Conditioning on Disjunctive Knowledge: Defaults and Probabilities
Eric Neufeld, J. D. Horton

TL;DR
This paper explores how default logics handle disjunctive knowledge and probabilistic reasoning, revealing issues like the lottery paradox and Simpson's paradox, and proposes solutions to improve reasoning about disjunctions.
Contribution
It demonstrates the limitations of existing default logics with disjunctive knowledge and introduces a probabilistic approach to resolve the multiple extension problem.
Findings
Default logics can lead to paradoxes with disjunctive knowledge.
Probabilistic accounts can eliminate the multiple extension problem.

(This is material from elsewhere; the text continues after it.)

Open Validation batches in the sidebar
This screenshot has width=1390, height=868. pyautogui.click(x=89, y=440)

Representation of disjunctive knowledge requires specifying how typical individuals are selected.
Abstract
Many writers have observed that default logics appear to contain the "lottery paradox" of probability theory. This arises when a default "proof by contradiction" lets us conclude that a typical X is not a Y where Y is an unusual subclass of X. We show that there is a similar problem with default "proof by cases" and construct a setting where we might draw a different conclusion knowing a disjunction than we would knowing any particular disjunct. Though Reiter's original formalism is capable of representing this distinction, other approaches are not. To represent and reason about this case, default logicians must specify how a "typical" individual is selected. The problem is closely related to Simpson's paradox of probability theory. If we accept a simple probabilistic account of defaults based on the notion that one proposition may favour or increase belief in another, the "multiple…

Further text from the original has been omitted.